→ Dataset rows:
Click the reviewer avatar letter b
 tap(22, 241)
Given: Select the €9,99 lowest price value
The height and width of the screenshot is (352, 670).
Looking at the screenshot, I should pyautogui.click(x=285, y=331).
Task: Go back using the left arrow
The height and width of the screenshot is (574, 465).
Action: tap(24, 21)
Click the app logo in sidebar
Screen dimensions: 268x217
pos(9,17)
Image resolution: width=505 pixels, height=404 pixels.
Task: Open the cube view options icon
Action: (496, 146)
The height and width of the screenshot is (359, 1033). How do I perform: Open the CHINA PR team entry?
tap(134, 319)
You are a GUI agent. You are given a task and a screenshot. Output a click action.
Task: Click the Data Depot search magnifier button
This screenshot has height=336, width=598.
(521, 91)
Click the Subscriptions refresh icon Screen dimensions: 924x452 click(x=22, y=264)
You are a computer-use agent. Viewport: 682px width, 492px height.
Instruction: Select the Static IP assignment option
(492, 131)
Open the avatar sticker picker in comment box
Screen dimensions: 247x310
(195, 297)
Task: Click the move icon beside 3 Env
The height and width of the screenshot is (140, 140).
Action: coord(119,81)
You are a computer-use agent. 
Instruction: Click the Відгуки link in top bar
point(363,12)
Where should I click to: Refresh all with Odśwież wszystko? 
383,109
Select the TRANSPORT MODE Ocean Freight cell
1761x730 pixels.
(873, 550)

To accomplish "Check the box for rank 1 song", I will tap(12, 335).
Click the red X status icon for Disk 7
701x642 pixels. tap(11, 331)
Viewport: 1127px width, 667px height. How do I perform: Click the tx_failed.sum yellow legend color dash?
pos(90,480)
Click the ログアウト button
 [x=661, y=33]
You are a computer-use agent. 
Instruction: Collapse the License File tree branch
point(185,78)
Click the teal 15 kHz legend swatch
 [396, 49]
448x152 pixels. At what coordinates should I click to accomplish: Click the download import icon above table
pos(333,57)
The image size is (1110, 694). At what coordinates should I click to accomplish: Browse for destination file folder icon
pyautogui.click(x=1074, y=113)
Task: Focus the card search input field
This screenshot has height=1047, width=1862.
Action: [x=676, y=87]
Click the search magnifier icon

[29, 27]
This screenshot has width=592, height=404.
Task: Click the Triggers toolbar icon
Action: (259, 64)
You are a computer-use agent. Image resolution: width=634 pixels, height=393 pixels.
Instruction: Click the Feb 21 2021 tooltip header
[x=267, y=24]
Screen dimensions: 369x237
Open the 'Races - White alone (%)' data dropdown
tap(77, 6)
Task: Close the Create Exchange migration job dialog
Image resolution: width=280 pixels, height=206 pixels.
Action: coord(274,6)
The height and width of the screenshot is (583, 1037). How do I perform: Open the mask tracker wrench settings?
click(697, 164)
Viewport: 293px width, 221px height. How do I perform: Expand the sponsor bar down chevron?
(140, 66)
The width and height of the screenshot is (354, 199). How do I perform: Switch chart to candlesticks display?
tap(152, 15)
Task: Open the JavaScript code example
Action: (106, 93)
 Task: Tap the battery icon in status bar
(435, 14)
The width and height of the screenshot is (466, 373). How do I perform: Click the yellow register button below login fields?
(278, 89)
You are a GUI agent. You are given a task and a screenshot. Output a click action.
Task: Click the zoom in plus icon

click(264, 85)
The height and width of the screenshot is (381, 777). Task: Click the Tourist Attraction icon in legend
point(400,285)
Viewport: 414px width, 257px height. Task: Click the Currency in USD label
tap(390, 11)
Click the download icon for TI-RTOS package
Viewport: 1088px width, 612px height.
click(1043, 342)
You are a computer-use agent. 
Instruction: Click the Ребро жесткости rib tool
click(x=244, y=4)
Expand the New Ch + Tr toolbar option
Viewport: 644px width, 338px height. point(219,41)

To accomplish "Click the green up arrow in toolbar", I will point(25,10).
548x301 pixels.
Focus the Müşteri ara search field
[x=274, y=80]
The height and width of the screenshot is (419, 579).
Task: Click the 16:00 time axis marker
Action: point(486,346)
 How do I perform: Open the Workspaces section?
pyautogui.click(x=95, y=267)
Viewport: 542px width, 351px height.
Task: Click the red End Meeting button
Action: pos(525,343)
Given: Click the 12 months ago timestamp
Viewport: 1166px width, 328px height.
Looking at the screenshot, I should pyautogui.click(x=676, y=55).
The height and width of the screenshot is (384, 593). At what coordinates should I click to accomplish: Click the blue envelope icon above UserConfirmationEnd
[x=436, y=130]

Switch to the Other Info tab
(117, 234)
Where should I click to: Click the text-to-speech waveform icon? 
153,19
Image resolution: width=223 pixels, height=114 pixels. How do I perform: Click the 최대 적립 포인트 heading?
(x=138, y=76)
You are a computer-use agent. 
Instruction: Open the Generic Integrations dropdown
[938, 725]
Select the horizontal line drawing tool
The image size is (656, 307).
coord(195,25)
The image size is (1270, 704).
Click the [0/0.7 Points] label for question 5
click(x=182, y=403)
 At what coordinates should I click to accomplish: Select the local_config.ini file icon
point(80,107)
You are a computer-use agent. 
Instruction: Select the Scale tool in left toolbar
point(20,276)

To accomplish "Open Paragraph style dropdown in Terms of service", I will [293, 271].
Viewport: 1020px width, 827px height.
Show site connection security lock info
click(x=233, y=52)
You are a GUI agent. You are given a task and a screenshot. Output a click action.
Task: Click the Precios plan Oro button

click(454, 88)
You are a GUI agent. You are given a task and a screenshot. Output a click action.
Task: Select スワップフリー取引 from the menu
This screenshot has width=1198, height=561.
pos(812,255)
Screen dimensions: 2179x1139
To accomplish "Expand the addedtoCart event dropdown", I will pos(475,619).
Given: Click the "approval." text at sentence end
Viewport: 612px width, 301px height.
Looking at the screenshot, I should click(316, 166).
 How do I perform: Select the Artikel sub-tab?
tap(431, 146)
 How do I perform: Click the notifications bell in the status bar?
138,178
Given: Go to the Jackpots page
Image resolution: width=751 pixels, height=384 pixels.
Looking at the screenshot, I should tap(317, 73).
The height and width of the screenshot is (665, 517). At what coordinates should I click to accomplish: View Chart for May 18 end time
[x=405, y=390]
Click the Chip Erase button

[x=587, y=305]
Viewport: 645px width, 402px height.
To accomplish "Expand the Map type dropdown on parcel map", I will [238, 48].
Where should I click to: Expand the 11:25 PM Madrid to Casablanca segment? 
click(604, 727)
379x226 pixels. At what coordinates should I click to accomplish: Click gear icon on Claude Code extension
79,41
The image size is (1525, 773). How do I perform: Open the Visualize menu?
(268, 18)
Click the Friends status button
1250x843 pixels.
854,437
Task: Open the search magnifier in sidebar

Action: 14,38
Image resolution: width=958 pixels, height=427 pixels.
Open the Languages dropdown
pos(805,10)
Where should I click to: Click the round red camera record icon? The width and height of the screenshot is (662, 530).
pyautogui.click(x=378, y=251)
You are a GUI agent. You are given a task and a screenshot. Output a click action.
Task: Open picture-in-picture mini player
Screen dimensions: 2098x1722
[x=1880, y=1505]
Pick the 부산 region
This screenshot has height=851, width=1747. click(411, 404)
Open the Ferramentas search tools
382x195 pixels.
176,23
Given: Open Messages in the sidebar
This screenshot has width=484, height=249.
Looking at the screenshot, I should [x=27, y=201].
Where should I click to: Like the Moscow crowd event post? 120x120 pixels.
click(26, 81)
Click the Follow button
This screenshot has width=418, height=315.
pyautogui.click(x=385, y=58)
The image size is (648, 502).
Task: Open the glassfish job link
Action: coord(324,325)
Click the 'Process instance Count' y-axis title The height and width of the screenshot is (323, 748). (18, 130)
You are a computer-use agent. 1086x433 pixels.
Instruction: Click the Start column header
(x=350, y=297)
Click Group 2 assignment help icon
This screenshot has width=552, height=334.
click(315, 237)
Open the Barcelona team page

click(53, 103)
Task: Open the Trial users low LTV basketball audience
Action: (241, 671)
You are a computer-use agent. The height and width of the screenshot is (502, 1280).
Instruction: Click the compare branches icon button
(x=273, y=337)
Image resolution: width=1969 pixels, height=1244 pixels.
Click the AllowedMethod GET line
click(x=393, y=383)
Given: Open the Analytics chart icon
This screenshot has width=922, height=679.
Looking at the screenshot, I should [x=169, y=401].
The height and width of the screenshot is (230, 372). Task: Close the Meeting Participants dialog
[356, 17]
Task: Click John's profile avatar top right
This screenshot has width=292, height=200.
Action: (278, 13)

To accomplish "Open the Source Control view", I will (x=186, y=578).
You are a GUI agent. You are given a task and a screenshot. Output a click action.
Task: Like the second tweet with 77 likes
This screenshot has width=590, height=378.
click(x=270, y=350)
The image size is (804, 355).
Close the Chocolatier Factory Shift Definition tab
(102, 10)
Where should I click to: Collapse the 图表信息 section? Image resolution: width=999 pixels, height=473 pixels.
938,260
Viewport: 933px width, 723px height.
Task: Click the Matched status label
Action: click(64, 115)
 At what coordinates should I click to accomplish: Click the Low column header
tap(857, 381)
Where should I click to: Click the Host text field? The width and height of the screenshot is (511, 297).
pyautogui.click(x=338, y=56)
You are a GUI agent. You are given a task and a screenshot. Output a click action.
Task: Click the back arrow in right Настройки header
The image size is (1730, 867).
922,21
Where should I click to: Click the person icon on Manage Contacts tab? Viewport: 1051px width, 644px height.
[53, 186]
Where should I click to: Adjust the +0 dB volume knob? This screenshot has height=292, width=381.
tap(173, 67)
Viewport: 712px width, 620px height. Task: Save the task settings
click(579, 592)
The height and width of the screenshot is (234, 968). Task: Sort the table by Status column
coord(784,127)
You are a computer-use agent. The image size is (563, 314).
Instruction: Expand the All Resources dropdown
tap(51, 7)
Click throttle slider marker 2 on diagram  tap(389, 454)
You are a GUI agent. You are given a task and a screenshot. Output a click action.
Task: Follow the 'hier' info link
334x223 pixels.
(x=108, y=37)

→ Requirement: Quote the records verbatim, starting with the line that contains "The image size is (1110, 694)." and going on through the line that contains "Action: (259, 64)".

→ Task response:
The image size is (1110, 694). At what coordinates should I click to accomplish: Browse for destination file folder icon
pyautogui.click(x=1074, y=113)
Task: Focus the card search input field
This screenshot has height=1047, width=1862.
Action: [x=676, y=87]
Click the search magnifier icon

[29, 27]
This screenshot has width=592, height=404.
Task: Click the Triggers toolbar icon
Action: (259, 64)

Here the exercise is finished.